Population (2024-12-31)
- • Total: 452
- • Density: 240/km^{2} (623/sq mi)
- Time zone: UTC+01:00 (CET)
- • Summer (DST): UTC+02:00 (CEST)
- Postal codes: 56472
- Dialling codes: 02661
- Vehicle registration: WW
- Website: www.bad-marienberg.de

= Hardt, Westerwaldkreis =

Hardt (/de/) is an Ortsgemeinde – a community belonging to a Verbandsgemeinde – in the Westerwaldkreis in Rhineland-Palatinate, Germany.

==Geography==

The community lies in the Westerwald between Limburg and Siegen. The river Nister, which is part of the Sieg drainage basin, flows east to west through the municipal area. Hardt belongs to the Verbandsgemeinde of Bad Marienberg, a kind of collective municipality. Its seat is in the like-named town.

==Politics==

The municipal council is made up of 8 council members who were elected in a majority vote in a municipal election on 7 June 2009.

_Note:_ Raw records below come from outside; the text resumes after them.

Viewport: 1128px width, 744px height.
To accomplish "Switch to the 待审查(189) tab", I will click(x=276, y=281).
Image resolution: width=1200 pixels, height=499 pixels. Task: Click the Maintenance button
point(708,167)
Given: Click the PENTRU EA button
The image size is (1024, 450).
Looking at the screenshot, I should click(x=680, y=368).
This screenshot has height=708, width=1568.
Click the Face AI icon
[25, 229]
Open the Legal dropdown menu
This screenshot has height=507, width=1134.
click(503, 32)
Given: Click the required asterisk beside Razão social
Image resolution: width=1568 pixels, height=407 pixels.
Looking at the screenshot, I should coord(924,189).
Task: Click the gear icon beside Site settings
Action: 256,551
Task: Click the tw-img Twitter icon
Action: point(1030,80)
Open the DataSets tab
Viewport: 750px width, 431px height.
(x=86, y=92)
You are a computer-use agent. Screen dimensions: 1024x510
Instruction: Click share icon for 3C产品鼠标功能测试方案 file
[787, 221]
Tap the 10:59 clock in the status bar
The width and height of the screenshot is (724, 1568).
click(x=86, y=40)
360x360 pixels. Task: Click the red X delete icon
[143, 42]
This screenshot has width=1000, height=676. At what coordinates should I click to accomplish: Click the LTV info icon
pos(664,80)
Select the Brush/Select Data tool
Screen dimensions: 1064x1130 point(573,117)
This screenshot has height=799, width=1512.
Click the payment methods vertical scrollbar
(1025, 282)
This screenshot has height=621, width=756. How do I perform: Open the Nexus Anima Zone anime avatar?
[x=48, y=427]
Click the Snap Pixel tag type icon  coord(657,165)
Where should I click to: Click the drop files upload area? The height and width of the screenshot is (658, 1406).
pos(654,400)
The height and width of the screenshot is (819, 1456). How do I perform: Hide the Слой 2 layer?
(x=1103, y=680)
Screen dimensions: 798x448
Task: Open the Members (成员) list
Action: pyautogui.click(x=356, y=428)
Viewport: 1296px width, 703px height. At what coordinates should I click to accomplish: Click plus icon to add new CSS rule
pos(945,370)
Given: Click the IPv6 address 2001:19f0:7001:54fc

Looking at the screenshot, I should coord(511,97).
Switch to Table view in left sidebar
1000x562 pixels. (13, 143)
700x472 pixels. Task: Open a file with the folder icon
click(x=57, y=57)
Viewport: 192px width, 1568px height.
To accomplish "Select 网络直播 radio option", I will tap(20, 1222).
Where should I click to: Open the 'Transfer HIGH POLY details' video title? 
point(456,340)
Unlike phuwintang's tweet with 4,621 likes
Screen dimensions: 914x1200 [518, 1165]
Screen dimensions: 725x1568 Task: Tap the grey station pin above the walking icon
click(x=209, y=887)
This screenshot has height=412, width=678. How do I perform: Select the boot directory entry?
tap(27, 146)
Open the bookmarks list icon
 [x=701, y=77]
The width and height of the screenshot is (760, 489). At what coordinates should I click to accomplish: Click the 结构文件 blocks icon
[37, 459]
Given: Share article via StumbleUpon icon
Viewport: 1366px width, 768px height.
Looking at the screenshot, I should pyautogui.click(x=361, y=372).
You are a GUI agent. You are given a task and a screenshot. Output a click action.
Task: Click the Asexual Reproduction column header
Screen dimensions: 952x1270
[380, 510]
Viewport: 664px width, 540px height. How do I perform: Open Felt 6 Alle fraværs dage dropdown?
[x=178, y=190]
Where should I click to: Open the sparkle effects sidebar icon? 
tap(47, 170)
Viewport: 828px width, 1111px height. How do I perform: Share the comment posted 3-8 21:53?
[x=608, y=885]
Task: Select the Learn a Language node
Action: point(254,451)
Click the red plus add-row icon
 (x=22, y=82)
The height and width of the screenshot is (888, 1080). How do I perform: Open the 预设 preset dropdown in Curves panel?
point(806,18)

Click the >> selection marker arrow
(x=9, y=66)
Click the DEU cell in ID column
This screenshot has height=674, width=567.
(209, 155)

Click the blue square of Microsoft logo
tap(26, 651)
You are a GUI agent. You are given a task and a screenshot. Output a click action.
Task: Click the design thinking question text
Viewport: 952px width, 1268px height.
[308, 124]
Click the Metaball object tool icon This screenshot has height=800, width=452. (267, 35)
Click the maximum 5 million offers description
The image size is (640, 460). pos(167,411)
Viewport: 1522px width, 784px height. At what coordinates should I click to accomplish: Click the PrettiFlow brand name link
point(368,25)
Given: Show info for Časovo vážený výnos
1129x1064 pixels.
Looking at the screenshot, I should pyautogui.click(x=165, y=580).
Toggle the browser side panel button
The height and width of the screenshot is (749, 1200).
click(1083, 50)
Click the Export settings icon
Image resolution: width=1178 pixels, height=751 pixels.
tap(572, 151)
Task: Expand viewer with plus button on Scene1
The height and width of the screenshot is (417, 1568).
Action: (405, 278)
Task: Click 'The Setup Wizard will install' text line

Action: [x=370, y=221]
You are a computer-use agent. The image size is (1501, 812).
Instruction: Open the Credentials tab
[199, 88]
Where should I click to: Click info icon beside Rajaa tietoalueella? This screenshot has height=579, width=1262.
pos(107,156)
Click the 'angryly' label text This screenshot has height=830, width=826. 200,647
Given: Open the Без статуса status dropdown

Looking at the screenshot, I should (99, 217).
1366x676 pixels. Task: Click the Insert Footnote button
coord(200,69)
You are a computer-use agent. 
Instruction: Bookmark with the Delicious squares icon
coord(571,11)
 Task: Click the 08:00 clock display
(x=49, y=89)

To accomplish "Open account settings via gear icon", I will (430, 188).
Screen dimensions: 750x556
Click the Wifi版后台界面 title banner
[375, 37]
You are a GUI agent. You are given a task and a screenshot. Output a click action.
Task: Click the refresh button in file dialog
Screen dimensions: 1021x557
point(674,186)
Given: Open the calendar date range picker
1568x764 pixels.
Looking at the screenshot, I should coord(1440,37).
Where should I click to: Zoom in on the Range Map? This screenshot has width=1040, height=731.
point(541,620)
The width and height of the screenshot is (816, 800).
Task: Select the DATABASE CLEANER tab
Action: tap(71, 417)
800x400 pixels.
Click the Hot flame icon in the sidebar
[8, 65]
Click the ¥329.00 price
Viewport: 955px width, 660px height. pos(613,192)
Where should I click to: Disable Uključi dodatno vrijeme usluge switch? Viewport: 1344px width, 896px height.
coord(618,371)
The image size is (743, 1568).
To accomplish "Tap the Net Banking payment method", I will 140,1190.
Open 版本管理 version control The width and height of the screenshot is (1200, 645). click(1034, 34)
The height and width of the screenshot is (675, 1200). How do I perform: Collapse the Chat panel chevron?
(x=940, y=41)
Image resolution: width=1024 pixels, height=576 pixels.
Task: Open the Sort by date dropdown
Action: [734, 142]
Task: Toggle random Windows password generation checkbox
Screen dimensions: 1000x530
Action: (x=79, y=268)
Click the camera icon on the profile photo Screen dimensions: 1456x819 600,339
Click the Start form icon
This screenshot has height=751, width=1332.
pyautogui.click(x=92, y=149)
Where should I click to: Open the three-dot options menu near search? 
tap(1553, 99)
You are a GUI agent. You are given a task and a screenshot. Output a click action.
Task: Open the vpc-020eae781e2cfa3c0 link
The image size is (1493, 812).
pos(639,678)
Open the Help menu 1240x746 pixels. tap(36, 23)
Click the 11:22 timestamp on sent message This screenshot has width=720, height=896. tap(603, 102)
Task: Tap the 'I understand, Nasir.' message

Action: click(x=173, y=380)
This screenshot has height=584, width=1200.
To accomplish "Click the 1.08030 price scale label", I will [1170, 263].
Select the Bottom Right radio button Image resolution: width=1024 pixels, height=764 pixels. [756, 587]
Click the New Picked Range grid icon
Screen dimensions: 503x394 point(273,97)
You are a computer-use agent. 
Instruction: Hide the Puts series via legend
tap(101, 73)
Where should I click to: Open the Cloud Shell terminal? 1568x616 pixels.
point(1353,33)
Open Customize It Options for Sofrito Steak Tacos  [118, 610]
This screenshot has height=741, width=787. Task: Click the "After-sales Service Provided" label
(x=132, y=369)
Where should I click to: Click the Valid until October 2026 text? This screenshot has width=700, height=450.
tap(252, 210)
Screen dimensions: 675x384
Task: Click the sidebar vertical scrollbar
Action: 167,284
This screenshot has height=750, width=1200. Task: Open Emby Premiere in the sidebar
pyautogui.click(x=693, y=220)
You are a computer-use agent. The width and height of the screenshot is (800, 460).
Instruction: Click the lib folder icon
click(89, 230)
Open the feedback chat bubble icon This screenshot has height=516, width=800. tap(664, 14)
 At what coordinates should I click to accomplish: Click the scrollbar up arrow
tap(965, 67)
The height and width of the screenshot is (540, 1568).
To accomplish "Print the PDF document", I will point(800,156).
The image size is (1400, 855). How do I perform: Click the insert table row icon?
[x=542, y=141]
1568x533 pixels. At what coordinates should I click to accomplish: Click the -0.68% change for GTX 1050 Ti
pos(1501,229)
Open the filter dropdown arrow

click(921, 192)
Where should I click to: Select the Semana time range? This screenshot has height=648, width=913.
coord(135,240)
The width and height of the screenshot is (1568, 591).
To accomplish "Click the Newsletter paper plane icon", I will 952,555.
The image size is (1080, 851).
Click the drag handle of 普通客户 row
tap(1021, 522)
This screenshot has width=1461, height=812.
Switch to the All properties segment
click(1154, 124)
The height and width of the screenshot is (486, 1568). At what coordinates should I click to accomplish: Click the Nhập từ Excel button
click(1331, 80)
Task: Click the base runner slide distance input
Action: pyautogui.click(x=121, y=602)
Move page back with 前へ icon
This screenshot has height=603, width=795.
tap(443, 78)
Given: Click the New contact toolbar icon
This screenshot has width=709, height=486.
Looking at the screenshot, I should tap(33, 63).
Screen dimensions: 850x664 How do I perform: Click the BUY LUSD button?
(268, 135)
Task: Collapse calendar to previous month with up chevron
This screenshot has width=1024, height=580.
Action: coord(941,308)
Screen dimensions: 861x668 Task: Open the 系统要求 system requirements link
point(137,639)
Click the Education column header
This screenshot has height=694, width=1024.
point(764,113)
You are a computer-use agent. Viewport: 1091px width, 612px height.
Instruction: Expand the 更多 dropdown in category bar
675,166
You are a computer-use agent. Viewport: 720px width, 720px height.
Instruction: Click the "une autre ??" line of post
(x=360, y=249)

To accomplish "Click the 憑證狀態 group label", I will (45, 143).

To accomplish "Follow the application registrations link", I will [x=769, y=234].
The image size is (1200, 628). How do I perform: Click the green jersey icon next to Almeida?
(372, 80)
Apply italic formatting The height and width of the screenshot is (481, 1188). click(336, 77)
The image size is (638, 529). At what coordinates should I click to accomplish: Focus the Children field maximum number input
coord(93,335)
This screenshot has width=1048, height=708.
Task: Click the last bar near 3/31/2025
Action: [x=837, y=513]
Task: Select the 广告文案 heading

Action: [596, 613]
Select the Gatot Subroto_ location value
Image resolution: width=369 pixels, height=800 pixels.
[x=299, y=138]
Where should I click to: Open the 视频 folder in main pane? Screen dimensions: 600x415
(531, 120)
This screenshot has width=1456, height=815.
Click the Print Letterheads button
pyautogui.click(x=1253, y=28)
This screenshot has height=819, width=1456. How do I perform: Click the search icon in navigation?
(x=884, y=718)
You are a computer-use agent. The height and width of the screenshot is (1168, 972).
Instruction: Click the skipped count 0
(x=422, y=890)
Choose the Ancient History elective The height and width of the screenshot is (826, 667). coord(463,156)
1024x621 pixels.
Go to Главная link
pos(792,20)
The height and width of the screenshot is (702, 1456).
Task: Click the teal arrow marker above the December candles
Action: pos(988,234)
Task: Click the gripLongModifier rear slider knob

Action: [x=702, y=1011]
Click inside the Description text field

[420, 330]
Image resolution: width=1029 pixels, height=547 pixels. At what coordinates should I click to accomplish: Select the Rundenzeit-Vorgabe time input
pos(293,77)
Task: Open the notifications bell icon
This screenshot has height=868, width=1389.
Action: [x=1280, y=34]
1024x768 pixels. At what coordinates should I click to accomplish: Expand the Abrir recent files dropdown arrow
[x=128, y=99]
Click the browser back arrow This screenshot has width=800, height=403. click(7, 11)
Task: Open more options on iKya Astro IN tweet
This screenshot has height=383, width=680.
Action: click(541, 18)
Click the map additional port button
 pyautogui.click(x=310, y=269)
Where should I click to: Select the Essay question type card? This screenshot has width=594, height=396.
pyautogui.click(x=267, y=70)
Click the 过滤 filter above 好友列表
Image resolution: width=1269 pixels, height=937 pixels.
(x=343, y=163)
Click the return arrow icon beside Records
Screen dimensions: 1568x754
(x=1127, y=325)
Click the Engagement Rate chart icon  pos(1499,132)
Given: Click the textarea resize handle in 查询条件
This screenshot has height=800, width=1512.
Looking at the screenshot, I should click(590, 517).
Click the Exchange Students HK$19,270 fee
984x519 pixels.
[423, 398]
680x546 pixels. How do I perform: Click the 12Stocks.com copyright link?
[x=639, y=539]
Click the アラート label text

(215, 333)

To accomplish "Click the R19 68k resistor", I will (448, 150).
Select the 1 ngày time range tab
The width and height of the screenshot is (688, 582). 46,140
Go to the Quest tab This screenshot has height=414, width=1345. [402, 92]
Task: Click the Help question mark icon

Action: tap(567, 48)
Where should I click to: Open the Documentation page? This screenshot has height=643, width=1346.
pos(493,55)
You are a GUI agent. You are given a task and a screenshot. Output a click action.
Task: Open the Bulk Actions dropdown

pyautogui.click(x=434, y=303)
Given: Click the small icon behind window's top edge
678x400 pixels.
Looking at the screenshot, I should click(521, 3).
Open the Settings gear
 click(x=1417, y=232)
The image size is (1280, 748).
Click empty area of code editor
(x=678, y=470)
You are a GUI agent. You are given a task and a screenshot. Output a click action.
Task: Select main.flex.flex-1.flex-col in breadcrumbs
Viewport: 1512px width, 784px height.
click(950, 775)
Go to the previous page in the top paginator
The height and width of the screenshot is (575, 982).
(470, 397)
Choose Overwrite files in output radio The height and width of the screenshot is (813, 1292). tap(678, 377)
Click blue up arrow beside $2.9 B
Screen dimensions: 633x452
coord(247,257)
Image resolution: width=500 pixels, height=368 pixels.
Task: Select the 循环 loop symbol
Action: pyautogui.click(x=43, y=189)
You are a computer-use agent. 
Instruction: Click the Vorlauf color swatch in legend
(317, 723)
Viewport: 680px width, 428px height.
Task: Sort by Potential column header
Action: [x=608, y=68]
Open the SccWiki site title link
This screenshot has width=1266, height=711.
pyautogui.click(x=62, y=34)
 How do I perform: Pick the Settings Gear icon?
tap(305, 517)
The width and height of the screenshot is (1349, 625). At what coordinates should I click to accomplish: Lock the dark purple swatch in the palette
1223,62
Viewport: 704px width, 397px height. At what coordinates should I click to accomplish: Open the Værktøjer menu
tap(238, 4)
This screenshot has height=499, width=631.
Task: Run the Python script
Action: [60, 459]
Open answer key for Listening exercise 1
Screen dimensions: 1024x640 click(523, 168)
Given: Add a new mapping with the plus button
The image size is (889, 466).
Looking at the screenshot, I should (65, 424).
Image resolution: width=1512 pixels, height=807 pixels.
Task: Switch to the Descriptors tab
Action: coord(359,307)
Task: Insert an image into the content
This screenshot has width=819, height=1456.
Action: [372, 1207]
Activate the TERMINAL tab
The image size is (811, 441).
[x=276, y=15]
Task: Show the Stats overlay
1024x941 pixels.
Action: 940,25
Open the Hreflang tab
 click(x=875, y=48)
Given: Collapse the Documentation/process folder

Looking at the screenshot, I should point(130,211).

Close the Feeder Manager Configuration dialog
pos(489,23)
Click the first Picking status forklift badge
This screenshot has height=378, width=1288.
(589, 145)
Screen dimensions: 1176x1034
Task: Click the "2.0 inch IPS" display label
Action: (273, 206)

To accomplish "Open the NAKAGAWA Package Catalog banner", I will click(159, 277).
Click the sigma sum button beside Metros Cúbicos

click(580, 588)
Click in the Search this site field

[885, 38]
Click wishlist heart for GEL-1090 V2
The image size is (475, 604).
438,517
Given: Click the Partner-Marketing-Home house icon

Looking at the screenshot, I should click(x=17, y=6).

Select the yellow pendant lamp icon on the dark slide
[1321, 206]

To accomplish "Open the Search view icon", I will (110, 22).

==Economy and infrastructure==

===Transport===
The nearest Autobahn interchanges are Montabaur on the A 3 (Cologne–Frankfurt), some 27 km away, and Haiger/Burbach on the A 45 (Dortmund–Hanau), some 25 km away.
Hardt used to have a stop at the Erbach - Fehl-Ritzhausen Railway which isnoutbof service nowadays, the nearest train stop today is Nistertal-Bad Marienberg station of the Limburg-Altenkirchen Railway.
Nowadays the bus line 449 connects Nistertal/ Bad Marienberg station with Bad Marienberg via Hardt.
The nearest InterCityExpress stop is the railway station at Montabaur on the Cologne-Frankfurt high-speed rail line.